The third stage is not restartable, so to avoid leaving debris in the same orbit as the payload spacecraft separation occurs while the engine is still burning, with the satellites being ejected from the back of the stage.
Due to the large number of satellites on Thursday’s mission, the Dnepr used a modified fairing which has been split into two platforms. DubaiSat-2 and STSAT-3 were mounted on the upper platform, with the remaining satellites and the CubeSat dispensers mounted to the lower platform. The gas dynamic shield sits atop the upper platform.
The payload fairing is split into three segments; the upper section separating into two halves during the ascent to orbit, while the lower half then separated along with the upper payload platform shortly before the satellites on the lower platform began to be deployed.
Once all thirty-two satellites have separated the upper stage continued to burn to depletion, leaving it in a higher orbit and minimising the risk of collision with one of the payloads.
The target orbit for DubaiSat-2 is a roughly circular sun-synchronous orbit at an altitude of around 600 kilometres (370 miles), with inclination of about 97.8 degrees. The other satellites will be placed into higher orbits.

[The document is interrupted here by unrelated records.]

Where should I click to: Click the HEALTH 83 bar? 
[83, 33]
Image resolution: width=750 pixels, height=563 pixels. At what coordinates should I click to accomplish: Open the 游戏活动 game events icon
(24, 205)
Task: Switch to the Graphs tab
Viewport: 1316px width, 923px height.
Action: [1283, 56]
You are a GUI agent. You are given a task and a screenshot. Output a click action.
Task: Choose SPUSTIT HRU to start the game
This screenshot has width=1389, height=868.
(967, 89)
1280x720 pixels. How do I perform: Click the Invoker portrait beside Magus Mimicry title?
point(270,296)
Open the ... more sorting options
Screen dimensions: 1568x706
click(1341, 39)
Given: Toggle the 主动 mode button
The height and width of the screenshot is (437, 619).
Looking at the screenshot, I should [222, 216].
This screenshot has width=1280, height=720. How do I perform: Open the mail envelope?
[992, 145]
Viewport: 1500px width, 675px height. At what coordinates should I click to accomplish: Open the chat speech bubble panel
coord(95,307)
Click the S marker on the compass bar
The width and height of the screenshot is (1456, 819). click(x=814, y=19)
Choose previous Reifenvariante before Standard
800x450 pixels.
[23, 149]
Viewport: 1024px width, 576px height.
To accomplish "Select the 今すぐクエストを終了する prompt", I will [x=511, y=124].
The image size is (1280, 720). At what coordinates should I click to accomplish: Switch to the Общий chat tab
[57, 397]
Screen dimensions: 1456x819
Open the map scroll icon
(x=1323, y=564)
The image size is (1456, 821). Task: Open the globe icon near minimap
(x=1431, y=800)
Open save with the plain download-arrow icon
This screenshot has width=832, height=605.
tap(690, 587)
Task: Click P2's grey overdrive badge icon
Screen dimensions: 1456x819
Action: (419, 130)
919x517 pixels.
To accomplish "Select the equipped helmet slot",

Thursday’s launch was the sixty-eighth or sixty-ninth orbital attempt of the year – rumours of a failed Iranian launch in February have still not been confirmed – and the twenty-ninth to be conducted using a Russian or former Soviet rocket – including the Russo-South-Korean Naro-1 launch, a Soyuz launch from French Guiana and a failed Sea Launch mission using a Zenit-3SL.
Russia’s next launch will occur on Friday when a Rokot with a Briz-KM upper stage will place the European Space Agency’s three Swarm satellites into orbit.
The DubaiSat-2 mission was the second and final Dnepr launch to occur in 2013, following the successful deployment of Arirang-5 in August. The next Dnepr is scheduled to launch in April 2013, with the Deimos-2 remote sensing satellite and around twenty secondary payloads.